„Ziemlich perfekte Bilder“

Markus Willeke zeigt zwei aktuelle Werkgruppen in der Hengesbach Gallery unter dem Titel: „GreenBlindGhostRide“.

„Ziemlich perfekte Bilder“
Foto: Stefan Fries

Ist es ein minimaler Sehschlitz oder eine modische Sonnenbrille, die die knallgelbe Kapuze einmal quer durchschneidet? Augen sind nicht zu erkennen, erst recht kein Gesicht. Genau wie bei den anderen großflächigen Anorakbildern der entsprechend „Ghost“ betitelten Serie von Thomas Willeke. „Es geht ihm um die Verstellung des Blicks, wir sehen und sehen doch nicht“, erklärt Rolf Hengesbach. Der Galerist stellt ab Sonntag zum vierten Mal den in Berlin lebenden Maler in Wuppertal aus. In seiner Berliner Galerie zeigte er ihn schon zweimal, beteiligte sich maßgeblich an der großen Ausstellung, die der gebürtiger Recklinghausener in der dortigen Kunsthalle bis Anfang April bestritt. Die Wuppertaler bekommen nun einen Ausschnitt davon zu sehen — der in die natürlich kleineren Räume der Hengebach Gallery an der Vogelsangstraße passt.

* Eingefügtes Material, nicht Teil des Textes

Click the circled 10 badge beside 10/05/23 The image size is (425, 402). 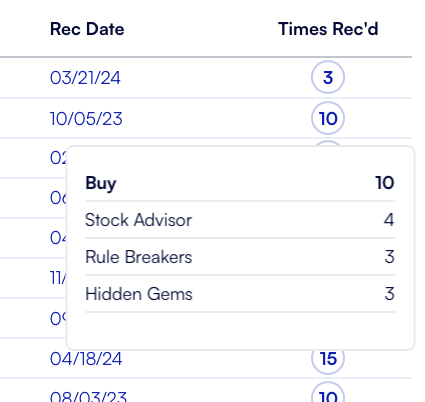coord(328,118)
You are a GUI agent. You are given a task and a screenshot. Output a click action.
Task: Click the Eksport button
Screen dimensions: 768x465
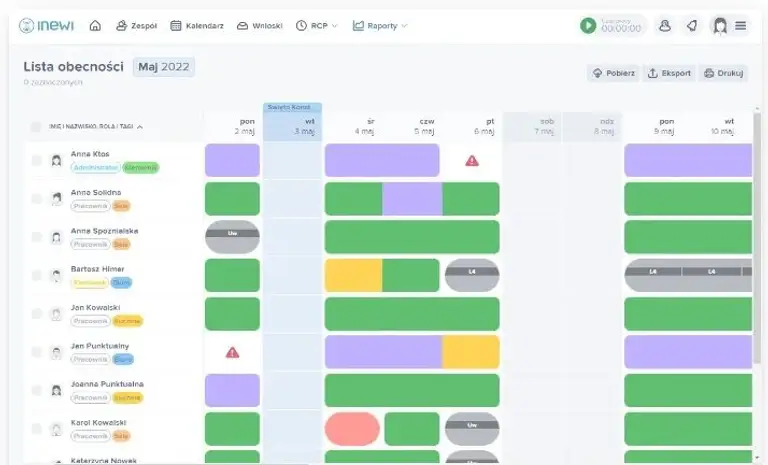coord(669,73)

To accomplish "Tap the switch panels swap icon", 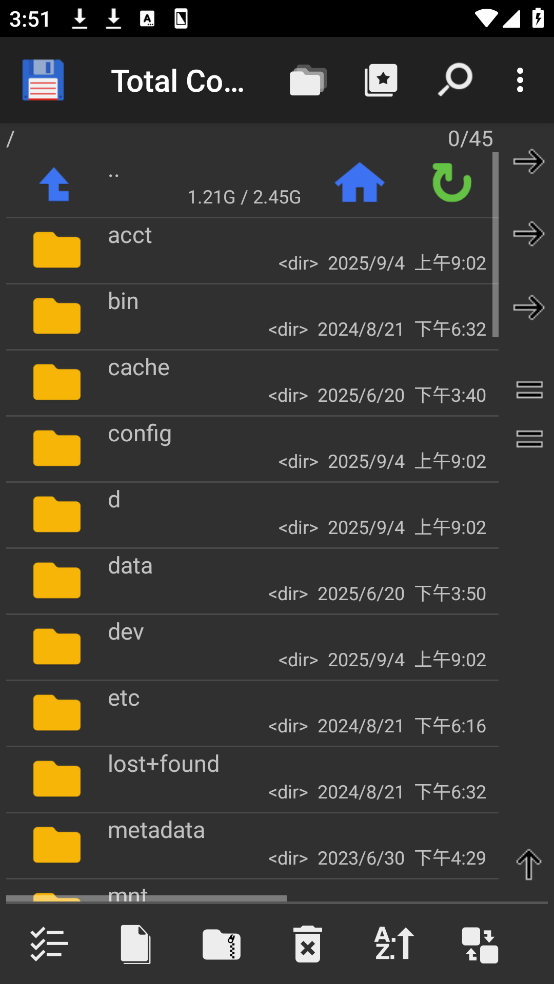I will tap(480, 944).
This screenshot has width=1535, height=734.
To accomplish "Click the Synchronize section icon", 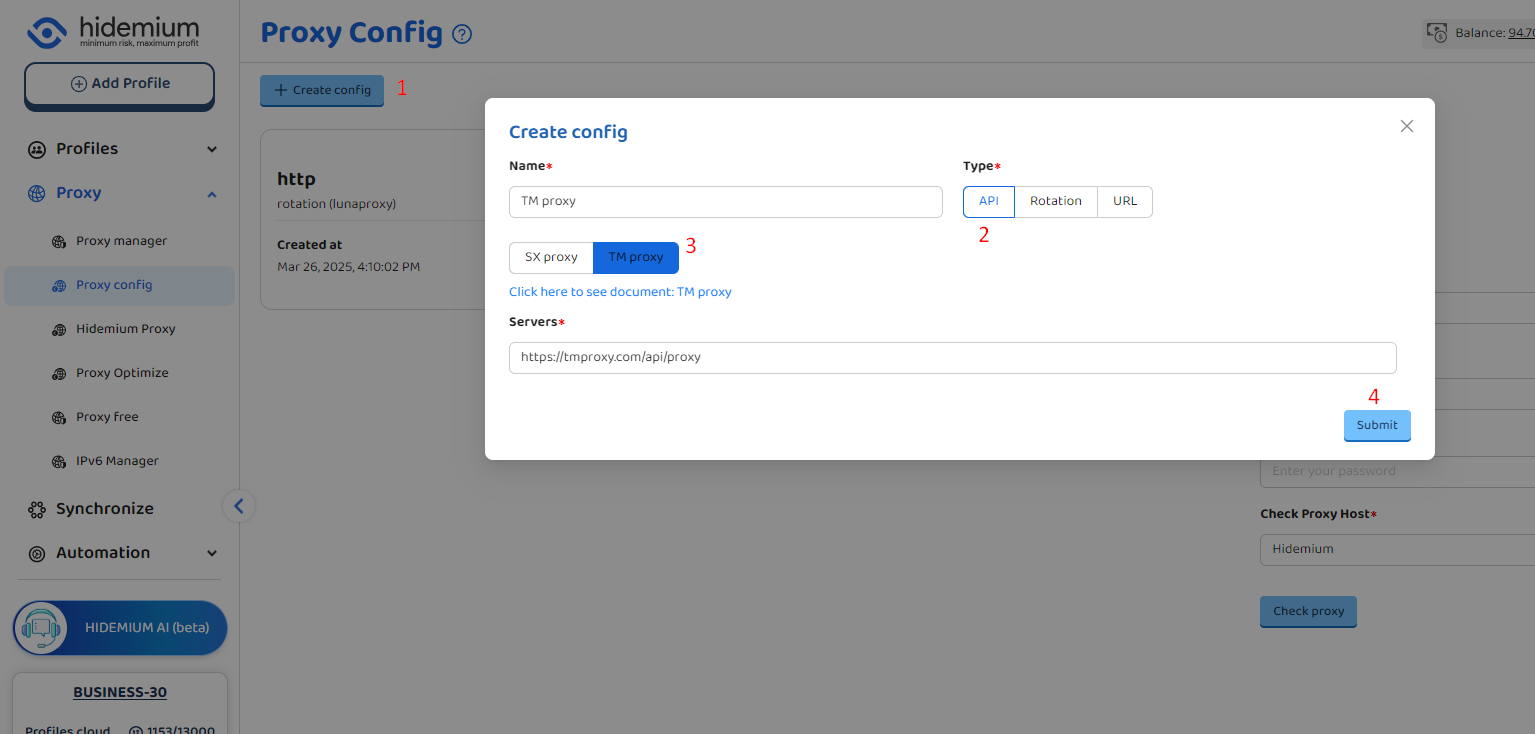I will [x=37, y=509].
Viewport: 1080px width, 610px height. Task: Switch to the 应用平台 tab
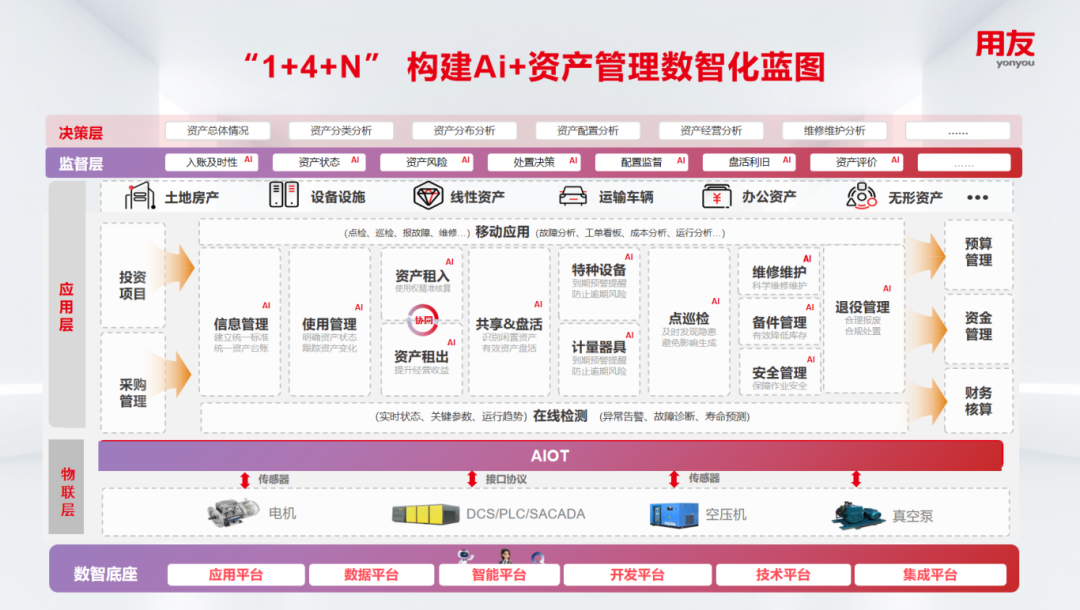click(235, 575)
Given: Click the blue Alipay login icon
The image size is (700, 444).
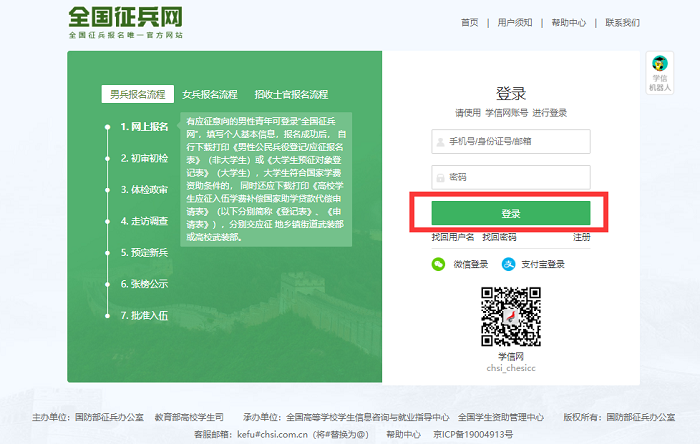Looking at the screenshot, I should click(508, 264).
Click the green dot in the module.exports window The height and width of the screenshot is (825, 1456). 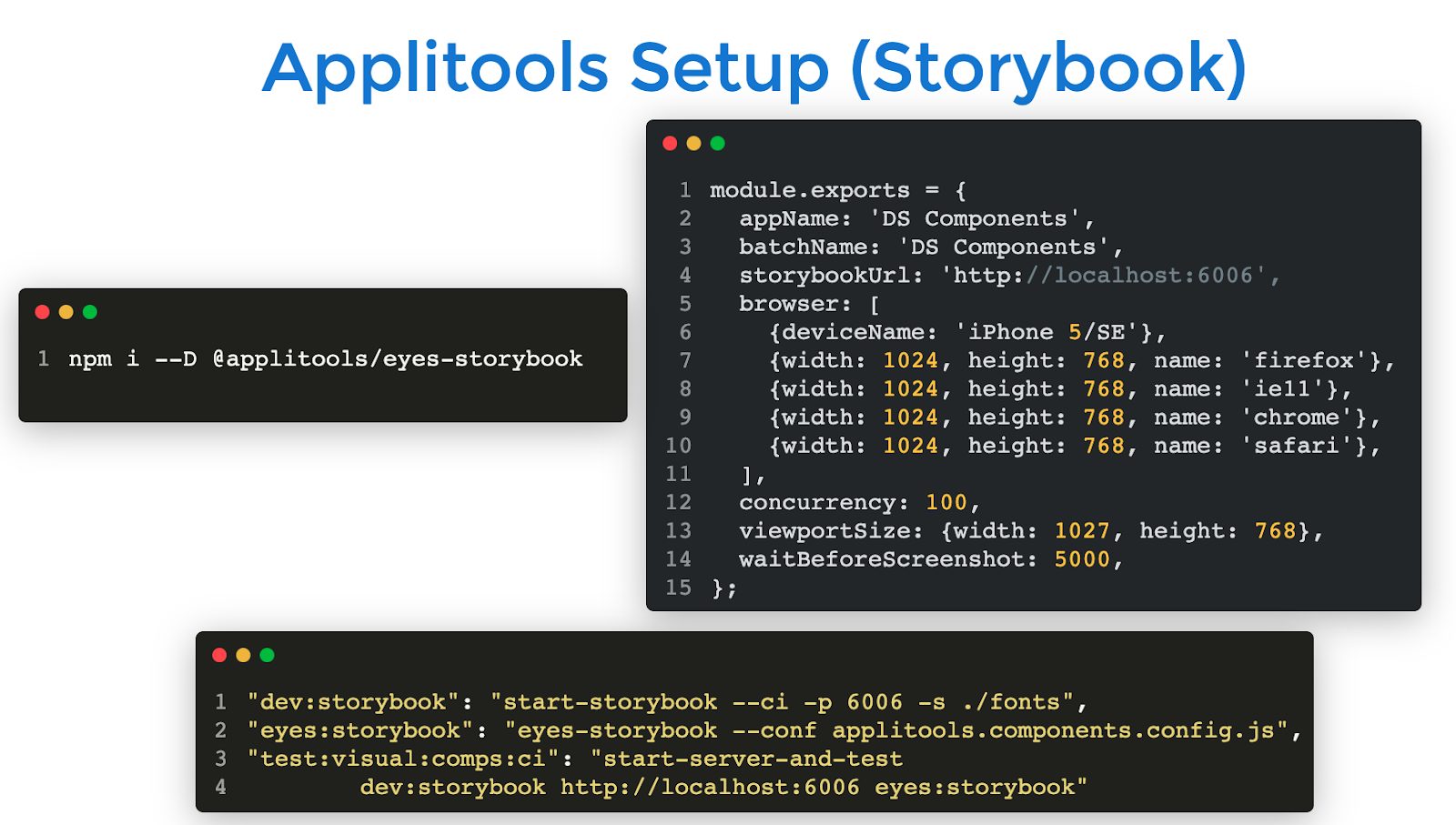coord(717,143)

An die 25 Bilder aus zwei Werkgruppen, die ab 2017 entstanden, hängen in vier Räumen in Wuppertal. 2,25 mal 1,50 Meter große und 70 mal 50 Zentimeter kleine. Willeke arbeitet mit Acryl- oder Ölfarbe, die er schnell auf Leinwand aufträgt. Impulsiv, flüchtig, mit schnellem, frischem Pinselschwung. Hengesbach schätzt den 1971 geborenen Künstler dafür: „Er hat eine sehr hohe malerische Qualität, wegen der Art wie er mit der Fluidität der Farbe umgeht und wegen seiner Themen.“

Willeke studierte an der Kunstakademie Münster, seine Kunst ist durch die amerikanische Lebenswelt geprägt, die sich in der europäischen Jugendkultur der 80er und 90er Jahre niederschlug. Seine zentralen Themen sind Schnelligkeit, Flüchtigkeit, Unübersichtlichkeit, Künstlichkeit und visuelle Überflutung. Er malte Tattoo geschmückte Männerrücken oder Kinderzeichnungen auf Fensterscheiben, die so aussahen, „dass man das Gefühl bekam, dass sie sich auflösen, wenn die Sonne darauf scheint“.

Er malte amerikanische Schulbusse oder eben die Ghost-Bilder, die auf Internet-Präsentationen von Mode zurückgehen. Gesichts- und körperlose Hoodies, die durch strukturierte Flächen in den Kapuzen, einen Schatten zwischen Ärmel und Korpus oder durch eine leichte Drehung des Reißverschlusses beinahe zufällig Körperlichkeit erlangen.

Hinzu kommen als zweite Werkgruppe die namenlosen Plastiktüten. Wegwerfprodukt, flüchtig sowie Symbol der Konsumgesellschaft und ihres plakativen Designs. Sie liegen nicht etwa platt am Boden, sondern stehen aus sich selbst heraus. Wirken räumlich, lebhaft. Sind keine Abbilder — Willeke verwendet keine Originalfarben — und erinnern doch stark an ihre echten Vorbilder.

Zwar basieren sie auf Fotos — so wie Ghosts auf Internetfotos zurückgehen —, sind aber Produkt minutiöser und zeitintensiver Vorarbeit. Willeke gehe gut und subtil mit der Farbe um, suche lange nach der richtigen, um diese dann spontan richtig aufzutragen, ohne sich zu korrigieren, beschreibt Hengesbach: „Er selbst sagt, dass es dann am besten sei, wenn er sich beim Malen keine Gedanken mehr machen muss.“

„GreenBlindGhostRide“ ist der Titel der Galerie-Ausstellung. Ein Wortspiel, das zwar nur die Werkgruppe der gesichtslosen Kleidungsstücke wörtlich aufgreift, an weitere Bilderserien (die der zerstörten Jalousien und der Achterbahnen) Willekes erinnert und zugleich wieder auf die Unzulänglichkeiten der Sichtbarkeit Bezug nimmt. „Ziemlich perfekte Bilder. Ich bin ein großer Fan seiner Arbeiten“, schwärmt Hengesbach.